SMB your top five issues
- Servers are coming out of support – do we buy new ones or run the risk, do we look at a support contract, but then we don’t like the cost of doing that
- Everything takes too long – why does replacing my web server become a three month project? Don’t we get a Gerald, with a linux dvd, a server and a network cable?
- Complexity of the infrastructure – we’re getting more layers within the IT space as we look at more solutions, more interdependent things which can be troublesome to troubleshoot when an issue arises – the SAN went on its holidays for a few hours last month and we had to call in a guy to reset it
- Loyalty and relationships – we want a good deal but we also want a degree of flexibility and someone that we can call at 3am to ask advice – we want buy in and a customer relationship which might not comprise of everything from one vendor
- Support getting quite difficult and expensive – our DL380 G2 system board failed, our service provider quotes us £1000 for a system board, £350 to fit it plus call out fees, we ended up getting an engineer to buy one from ebay for £95 and fix it himself. We would have paid £300 to the service provider if they’d had one, we needed the bits to fix it for the next few months whilst we migrate/fix it
Mr Enterprise your top five issues
- The need for support costs, yet the lack of interest in paying for them due to the cost, being able to know where the line is between what needs to be on the contract and what actually is, coupled with being able to take money from the support contract to upgrade old hardware
- Complex infrastructure, as we start with different application tiers, more middleware and infrastructure layers like clustering, SAN and NAS, scheduling and monitoring tools, the time taken to fix a problem can seem like longer and involve more teams
- The pressure to absolutely look at the best deal to save money whilst not appreciating the internal dynamics and associated direct/indirect costs of doing so, getting let down by a vendor over a trivial issue changing relationships from on the radar to high maintenance
- Challenges for a more diverse support model, business users wanting more involvement and control of the infrastructure, taking on more of the nuts and bolts infrastructure support, and the complexities in doing so, we aren’t necessarily geared up for hardware support and for commoditized platforms, saying rip and replace is fine in the event of failure, but only if the business sponsor has signed off on the risk of doing so.

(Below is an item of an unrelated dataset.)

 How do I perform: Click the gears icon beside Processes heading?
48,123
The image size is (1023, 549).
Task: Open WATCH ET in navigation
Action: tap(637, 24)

The key example, our Citrix x86 server which died four months outside the warranty, we needed a new backplane and some memory, but instead had to buy a new box and migrate resulting in weeks of outage, rather than four man hours and parts.
- Pressure around the data center space, in being more adaptable and responsive to change – why we aren’t looking at cloud without necessarily knowing what we would use cloud for, about in essence IT not having the answers for when someone wakes up and says right, we’re moving the email to cloud and we’re buying in grid compute resource.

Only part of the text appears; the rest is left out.